* BEGIN DATA FOR THE TASK *
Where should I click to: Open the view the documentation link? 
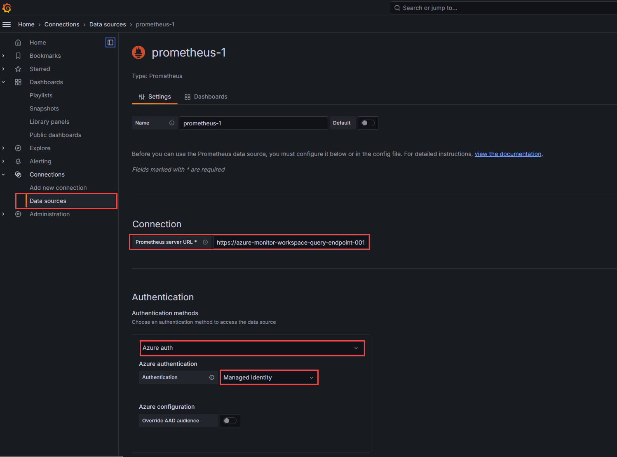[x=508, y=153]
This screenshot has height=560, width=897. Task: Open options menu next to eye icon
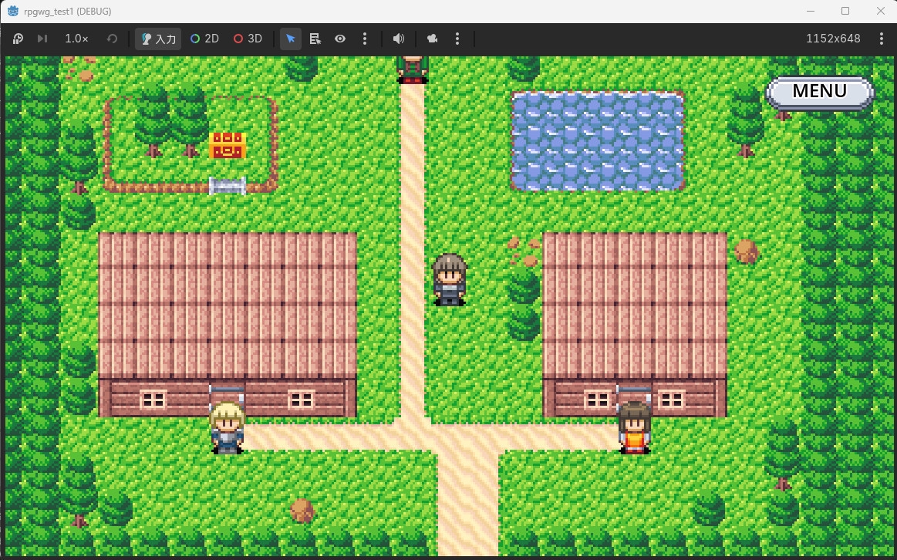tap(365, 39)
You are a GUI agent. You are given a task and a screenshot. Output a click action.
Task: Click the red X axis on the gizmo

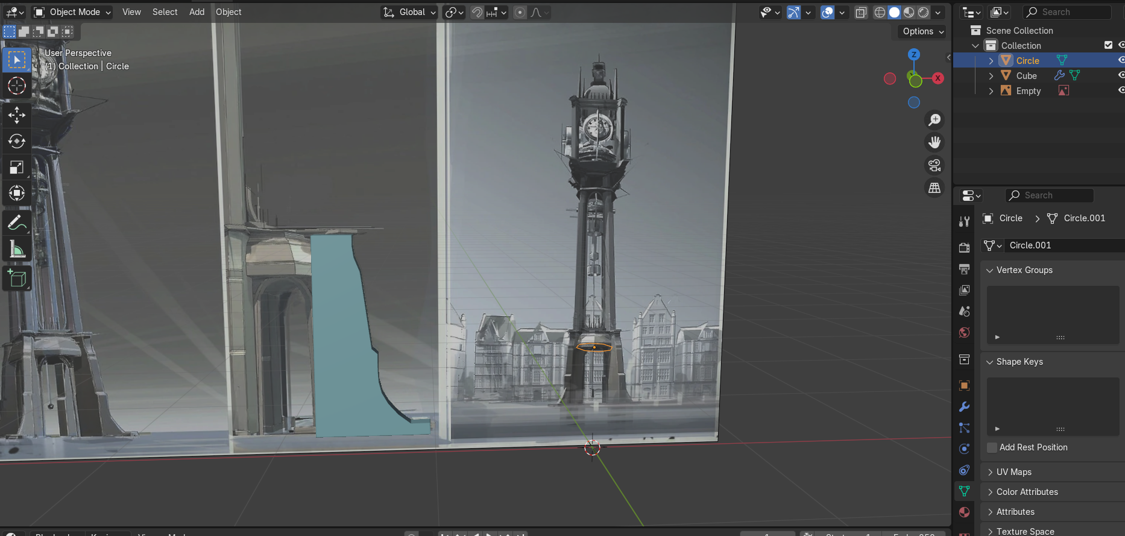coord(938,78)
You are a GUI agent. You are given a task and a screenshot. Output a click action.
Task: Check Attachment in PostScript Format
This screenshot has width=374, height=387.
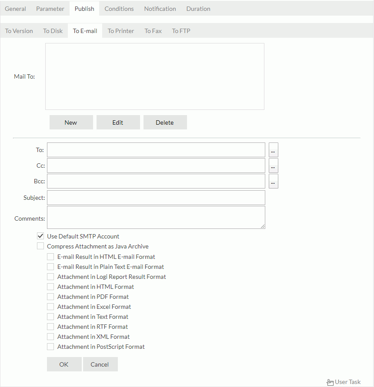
* END DATA FOR THE TASK *
PROBLEM STATEMENT - Rewrite the rows from the start through the line containing "coord(938,78)", changing "screenshot" to "screen image" and leaving all else unchanged. Leave the pictures out.

WRITTEN RESPONSE -
Where should I click to: Open the view the documentation link? 
[x=508, y=153]
This screen image has height=560, width=897. Task: Open options menu next to eye icon
tap(365, 39)
You are a GUI agent. You are given a task and a screen image. Output a click action.
Task: Click the red X axis on the gizmo

coord(938,78)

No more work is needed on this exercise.